“An unpiloted Air Force X-37B spaceplane, one of two winged orbiters used to carry out classified research, made a surprise landing at the Kennedy Space Center early Sunday to close out a record 780-day mission,” reports CBS News:
It was the fifth flight in the secretive Orbital Test Vehicle (OTV) program, pushing total time aloft to 2,865 days. “This program continues to push the envelope as the (Air Force’s) only reusable space vehicle,” Randy Walden, director of the Air Force’s Rapid Capabilities Office, said in a statement. “With a successful landing today, the X-37B completed its longest flight to date and successfully completed all mission objectives.”
The unpiloted orbiters, built by Boeing, are based on the same lifting body design used for the space shuttle and they fly a similar re-entry trajectory to a runway touchdown. The X-37B features a small 4-foot by 7-foot payload bay and uses a deployable solar array for power. The spacecraft are believed to fly as orbital test beds for advanced technology sensors and other systems but the program is classified, and the Air Force provides few details. Walden said the latest mission “successfully hosted Air Force Research Laboratory experiments, among others, as well as providing a ride for small satellites….”
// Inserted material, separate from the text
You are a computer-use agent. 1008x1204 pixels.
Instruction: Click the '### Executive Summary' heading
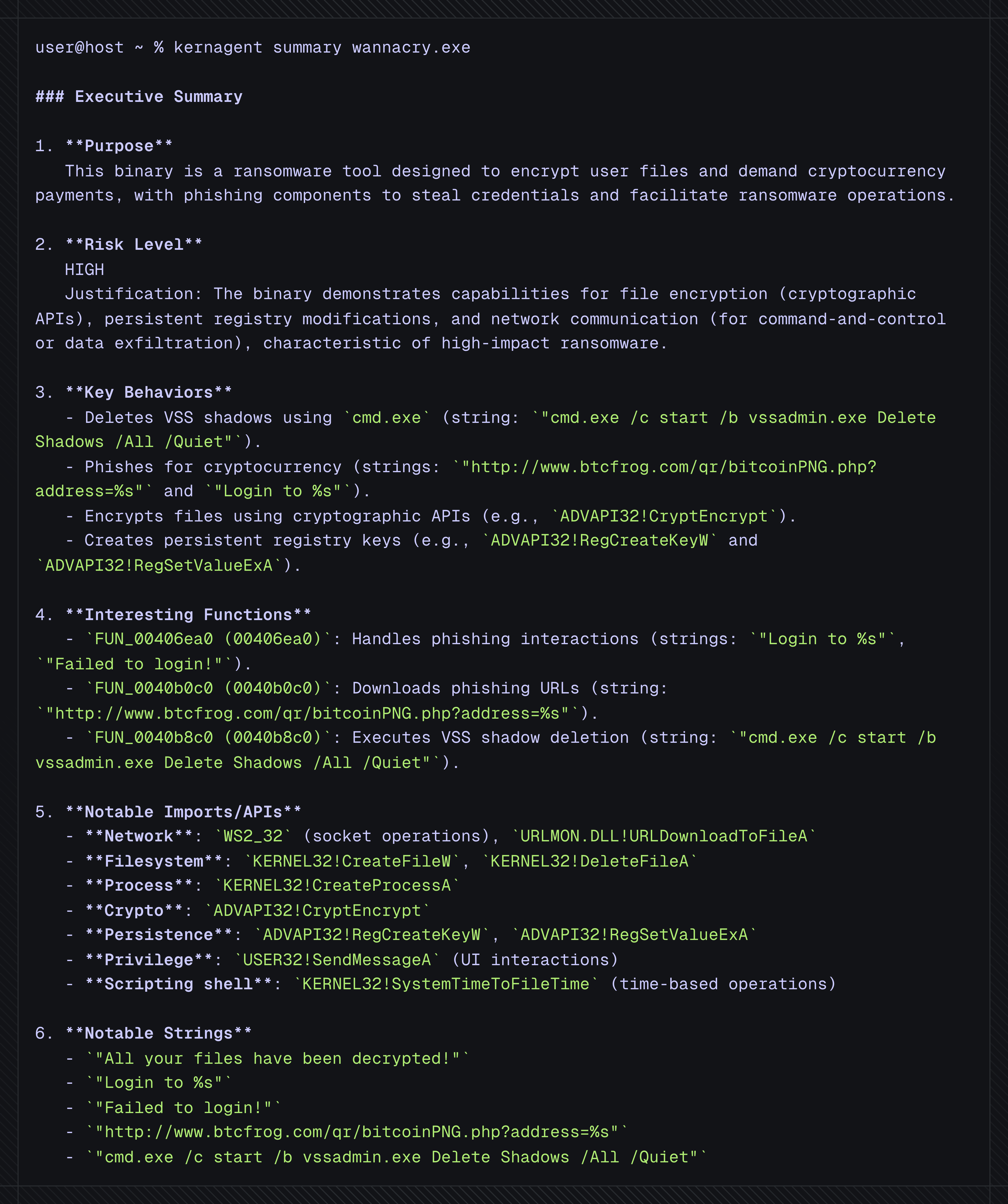click(x=139, y=97)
The X-37B is one of only two operational spacecraft capable of multiple flights to and from orbit. SpaceX’s unpiloted Dragon cargo ship also can be refurbished for additional flights… “This spacecraft is a key component of the space community,” Lt. Col. Jonathan Keen, X-37B program manager, said in the Air Force statement. “This milestone demonstrates our commitment to conducting experiments for America’s future space exploration. Congratulations to the X-37B team for a job well done.”